Le Blog de Pascale VAILLANT

Adjointe au Maire de Cannes. Courriel : modem-cannes@laposte.net

22 août 2007

Point de vue

Environnement : un Grenelle pour quoi faire ?

par Corinne Lepage

La réforme constitutionnelle en projet ne porte pas, semble-t-il, dans son cahier des charges, de volet concernant les contre-pouvoirs de la société civile dans le fonctionnement des institutions, alors même que l'organisation simultanée du Grenelle de l'environnement offre une chance unique de lier l'un et l'autre.

Pour quelle raison ? Parce que l'un et l'autre sont des compléments nécessaires et inévitables. Nécessaires, tout d'abord. En décidant d'un toilettage de la Constitution, le président de la République a marqué sa volonté de moderniser nos institutions en présidentialisant le régime, ce qui implique un renforcement des pouvoirs du Parlement.

Mais s'arrêter là, c'est ignorer l'importance de la démocratie participative et l'impact majeur des grands choix technologiques et de leurs modalités dans nos sociétés, c'est ignorer le sens du développement soutenable et les transformations institutionnelles qu'il doit générer.
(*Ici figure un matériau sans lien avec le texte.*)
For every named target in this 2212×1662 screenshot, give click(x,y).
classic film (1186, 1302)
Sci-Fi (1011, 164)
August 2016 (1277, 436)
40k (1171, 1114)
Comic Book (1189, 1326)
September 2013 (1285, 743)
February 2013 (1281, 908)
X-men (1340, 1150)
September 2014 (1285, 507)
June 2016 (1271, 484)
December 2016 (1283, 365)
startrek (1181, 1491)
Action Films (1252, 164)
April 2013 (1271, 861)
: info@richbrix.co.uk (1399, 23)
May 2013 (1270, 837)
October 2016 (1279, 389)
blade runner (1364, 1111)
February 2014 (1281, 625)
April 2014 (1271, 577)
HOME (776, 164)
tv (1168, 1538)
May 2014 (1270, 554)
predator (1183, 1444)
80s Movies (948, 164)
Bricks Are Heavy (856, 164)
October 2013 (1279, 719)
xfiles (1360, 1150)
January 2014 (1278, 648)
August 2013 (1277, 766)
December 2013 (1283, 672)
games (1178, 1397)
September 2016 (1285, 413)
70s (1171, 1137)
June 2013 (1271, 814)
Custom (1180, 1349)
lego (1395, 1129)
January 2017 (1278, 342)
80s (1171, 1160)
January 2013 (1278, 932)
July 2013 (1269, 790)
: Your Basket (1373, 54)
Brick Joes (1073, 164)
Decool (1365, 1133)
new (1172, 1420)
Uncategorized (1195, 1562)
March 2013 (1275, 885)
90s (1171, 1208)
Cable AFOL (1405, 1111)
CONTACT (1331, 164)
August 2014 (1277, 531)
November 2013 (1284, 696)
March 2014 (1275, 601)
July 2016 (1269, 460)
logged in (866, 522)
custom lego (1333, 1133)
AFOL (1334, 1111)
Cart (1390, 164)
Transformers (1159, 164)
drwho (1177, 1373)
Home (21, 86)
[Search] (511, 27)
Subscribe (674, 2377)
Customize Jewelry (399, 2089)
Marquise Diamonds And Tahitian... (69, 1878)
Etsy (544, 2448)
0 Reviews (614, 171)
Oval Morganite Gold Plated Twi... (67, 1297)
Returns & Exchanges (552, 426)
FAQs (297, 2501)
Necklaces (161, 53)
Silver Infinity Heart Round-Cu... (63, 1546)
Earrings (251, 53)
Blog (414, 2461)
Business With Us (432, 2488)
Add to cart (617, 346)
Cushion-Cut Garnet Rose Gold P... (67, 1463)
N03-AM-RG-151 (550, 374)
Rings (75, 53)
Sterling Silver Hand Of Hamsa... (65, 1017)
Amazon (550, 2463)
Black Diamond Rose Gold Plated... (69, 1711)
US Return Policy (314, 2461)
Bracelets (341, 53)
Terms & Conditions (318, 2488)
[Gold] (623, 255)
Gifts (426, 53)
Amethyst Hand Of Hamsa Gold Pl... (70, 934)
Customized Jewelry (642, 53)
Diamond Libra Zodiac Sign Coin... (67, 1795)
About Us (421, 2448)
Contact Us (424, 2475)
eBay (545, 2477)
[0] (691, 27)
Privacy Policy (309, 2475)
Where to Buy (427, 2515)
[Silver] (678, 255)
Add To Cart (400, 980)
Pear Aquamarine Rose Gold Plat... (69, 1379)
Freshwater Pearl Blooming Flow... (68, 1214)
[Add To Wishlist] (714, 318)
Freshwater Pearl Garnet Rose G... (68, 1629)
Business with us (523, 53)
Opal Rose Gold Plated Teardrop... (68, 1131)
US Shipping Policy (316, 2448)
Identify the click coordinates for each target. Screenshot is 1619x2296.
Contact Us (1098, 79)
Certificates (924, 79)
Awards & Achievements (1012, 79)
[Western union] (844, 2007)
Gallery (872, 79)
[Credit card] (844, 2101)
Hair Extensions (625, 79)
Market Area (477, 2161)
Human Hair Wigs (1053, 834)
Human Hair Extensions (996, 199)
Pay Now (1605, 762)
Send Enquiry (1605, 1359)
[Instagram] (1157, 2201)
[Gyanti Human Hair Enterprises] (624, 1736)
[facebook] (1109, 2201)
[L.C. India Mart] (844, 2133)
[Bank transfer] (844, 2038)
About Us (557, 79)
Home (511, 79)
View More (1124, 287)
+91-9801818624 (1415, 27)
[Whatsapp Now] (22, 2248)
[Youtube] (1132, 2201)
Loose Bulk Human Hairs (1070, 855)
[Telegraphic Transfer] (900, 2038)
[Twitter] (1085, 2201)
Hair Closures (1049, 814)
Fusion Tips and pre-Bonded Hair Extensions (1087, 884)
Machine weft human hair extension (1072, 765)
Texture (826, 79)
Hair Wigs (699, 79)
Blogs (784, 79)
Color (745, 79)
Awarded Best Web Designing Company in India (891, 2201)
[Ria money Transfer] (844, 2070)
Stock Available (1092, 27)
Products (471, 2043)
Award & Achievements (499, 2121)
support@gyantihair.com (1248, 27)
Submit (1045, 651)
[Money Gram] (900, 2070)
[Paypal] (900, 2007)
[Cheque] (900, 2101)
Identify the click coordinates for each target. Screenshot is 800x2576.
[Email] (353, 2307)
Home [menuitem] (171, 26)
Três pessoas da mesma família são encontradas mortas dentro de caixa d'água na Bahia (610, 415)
C'est la raison pour laquelle la Constitution doit intégrer cette dimension.

Le Grenelle de l'environnement, modestement, envisage un toilettage du Conseil économique et social pour pouvoir y intégrer une représentation des associations de défense de l'environnement et un peu au-delà. Si cette évolution est souhaitable et sympathique, elle n'est pas à la hauteur de l'enjeu qui consisterait à donner à la société civile un lieu démocratique de débat, de propositions et d'action. Or, seule une modification de la Constitution peut permettre d'y parvenir. Il ne peut en effet y avoir de changement de paradigme pour instaurer un développement soutenable que pour autant que la gouvernance est adaptée pour permettre à chacun de prendre ses responsabilités. C'est la raison pour laquelle le Grenelle ne peut trouver un achèvement sur ce point que dans la réforme de la Constitution.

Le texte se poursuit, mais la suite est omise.